Terracotta amphora with kithara player,
attributed to the Berlin Painter, c490 B.C.
"What is too subtle to be said, or too deeply felt, or too revealing or too mysterious - these things can be sung and only be sung."
- Kenneth Clark, Civilisation
I just had the enjoyable experience of watching a short video on the recreation of Greek music where in it they discuss not only some of the technical details, but more broadly brought home the point that Greek poetry was meant to be sung, often to music. Now I knew this fact before the video, but I realize now it had not quite percolated into my mind in its full implications.

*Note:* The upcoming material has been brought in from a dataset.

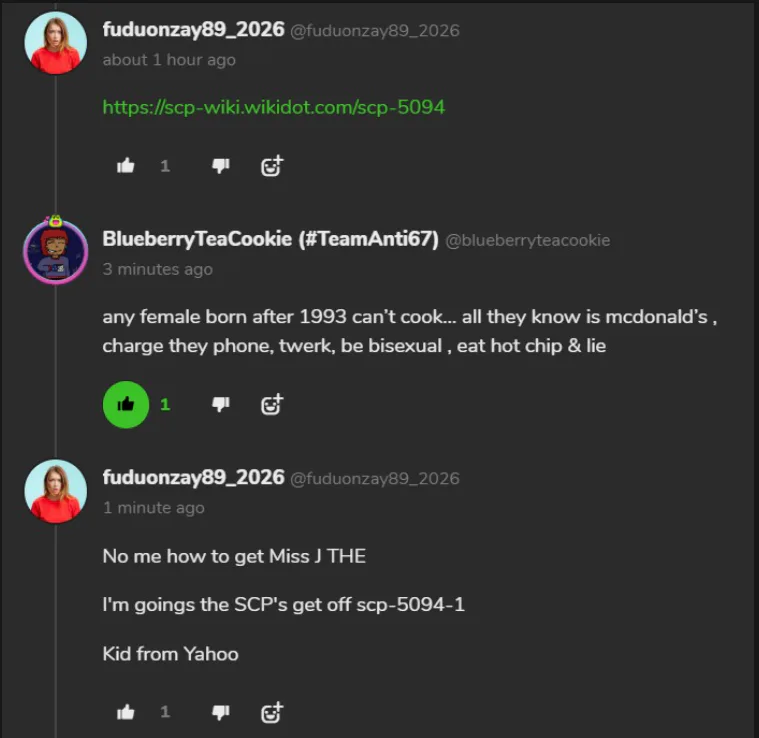Add reaction emoji to BlueberryTeaCookie's comment
Image resolution: width=759 pixels, height=738 pixels.
click(x=272, y=404)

As I have been reading Homer I am at times suddenly... annoyed by how he seems to melodramatically dawdle in his lines. I do not mean merely the repetition of epithets, which has its own metric basis, nor in a difference of modern expectation, where we have much less the patience of his original audience. Instead it just seemed as though he were tossing out impromptu speeches, turns of phrase that seemed just a bit of out place and sought to soar higher than I felt warranted. It was like people breaking spontaneously into song in a musical, something I admit I never had much sympathy for either.
But on reaching the part at 13:15 where the choir begins to sing a portion of Euripides' Orestes, it just clicked. There is a quote I scavenged from MacIntyre's After Virtue that describes it well:
"The relationship of our beliefs to sentences that we only or primarily sing, let alone to the music which accompanies those sentences, is not at all the same as the relationship of our beliefs to the sentences that we primarily say and say in an assertive mode."
Singing Orestes' lament as he was fleeing from the Furies made all the difference. Had I read those lines I might have been somewhat impressed by the imagery, but in the context of the music one can hear the running. The frightening pursuit, the way the lament is dashed off, as one would bemoaning internally, had the proper power.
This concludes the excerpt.